Some argue that there is a right to “birthparent privacy” under the law. However, the law as written proves to say quite the opposite.  Birth records don’t seal when birth parents give up or lose their parental rights.

Changed Legislation, Lost Rights

Sealed birth certificates are an issue of an entire group of citizens, adopted adults, losing a right enjoyed by non-adopted citizens. Most adopted citizens must grovel before a judge or seek another’s permission to access their own birth records. This discrimination turns access to one’s own birth record from a right to a privilege, based solely on the adoptive status of a person. This status, of course, is a condition over which the adopted person has no say or control.

How Sealing Birth Records in Adoption Does Not Protect Birth Parent Anonymity

Consider these details regarding the logistics of sealed birth certificates in the adoption process.

  • Original birth records don’t seal until an adoption finalizes. This points away from, not toward, a legal birthparent right to anonymity provision.
  • Original birth certificates do not seal during the following steps of the adoption process:
    • Upon relinquishment.
    • While the child is in foster care.
    • While the child is in an unfinalized adoptive placement.
  • In some states, the original birth certificate only remains sealed if an adoption remains intact. If an adoption is nullified, the birth certificate is unsealed and reestablished as the former adoptee’s legal birth record.
  • In sealed record states, adopted citizens can gain access to their birth records as long as they petition the court and get a court order. Again, this does not point to a legal right to anonymity for relinquishing parents.
  • Opponents of open access have not been able to bring forth a relinquishment document that promises anonymity. These documents do not make that promise.

The biological parents have no say about sealed birth records. Birth parent anonymity is not the goal in the adoption process.

At one point in history, no one was denied the right to his or her own birth record, adopted or not. The sealing of these records began in the 1930s, in part to hide the shame of out-of-wedlock pregnancy and infertility. Sealing records was a means to allow adoptive parents to hold their secret back from society. Few would know their child was adopted. Some states did not seal records until much later.
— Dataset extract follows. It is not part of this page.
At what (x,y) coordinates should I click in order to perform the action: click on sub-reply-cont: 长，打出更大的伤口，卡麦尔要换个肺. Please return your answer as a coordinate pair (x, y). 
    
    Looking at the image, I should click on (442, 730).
Two states, Alaska and Kansas, never sealed these records from adopted persons.

Broken Promises

Adoptees Need Not Apply

Some birth parents have reported that they were told their children could access their original birth records when they reached the age of majority. They later found out this wasn’t the case. Legislation changed. The birth records sealed retroactively. Sometimes legislation includes “grandfather clause” language to consider provisions made prior to the new legislation. But, the law didn’t consider these birthparents when the sealed records arrived.

Sealed records are an infringement of an adopted citizens’ right to privacy under the Constitution. The right to privacy in the Constitution refers to privacy from government intrusion, not from other citizens making contact. There is no Constitutional right to anonymity.

Adopted citizens are asking only to have the same rights, no more and no less, as other citizens. Birth parents should also have the very same rights, no more and no less, than other citizens. This means no special anonymity provision.